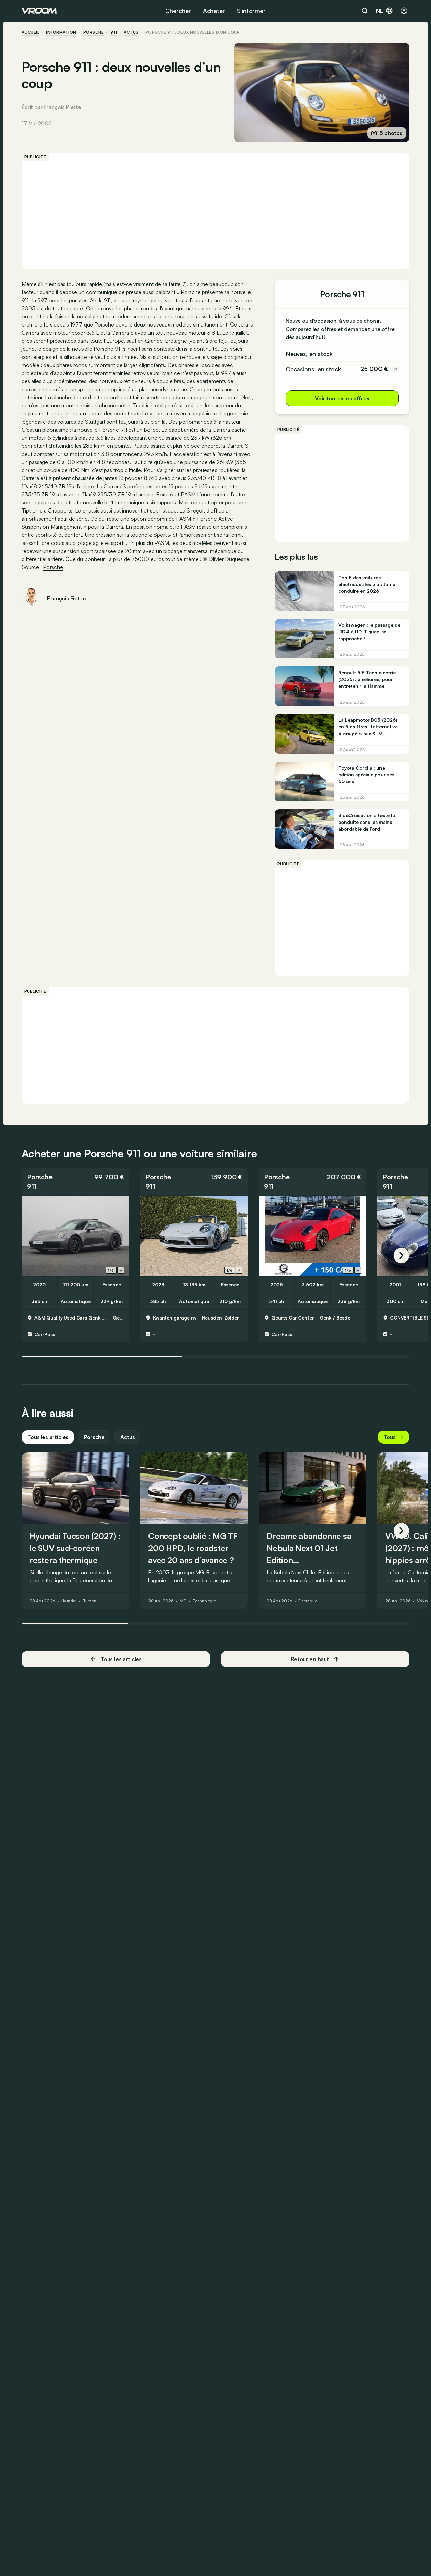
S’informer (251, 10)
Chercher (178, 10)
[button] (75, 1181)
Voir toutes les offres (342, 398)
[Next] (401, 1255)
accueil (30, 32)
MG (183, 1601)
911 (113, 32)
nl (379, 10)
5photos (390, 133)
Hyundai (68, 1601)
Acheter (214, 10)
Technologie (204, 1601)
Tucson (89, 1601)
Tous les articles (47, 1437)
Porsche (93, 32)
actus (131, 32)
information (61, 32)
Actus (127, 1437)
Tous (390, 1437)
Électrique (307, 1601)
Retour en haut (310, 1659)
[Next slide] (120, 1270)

What this task involves - In the listing above, find the line holding "Voir toutes les offres (342, 398)" and the line holding "actus (131, 32)", then output those two lines and every line between them exactly.

Task answer -
Voir toutes les offres (342, 398)
[Next] (401, 1255)
accueil (30, 32)
MG (183, 1601)
911 (113, 32)
nl (379, 10)
5photos (390, 133)
Hyundai (68, 1601)
Acheter (214, 10)
Technologie (204, 1601)
Tucson (89, 1601)
Tous les articles (47, 1437)
Porsche (93, 32)
actus (131, 32)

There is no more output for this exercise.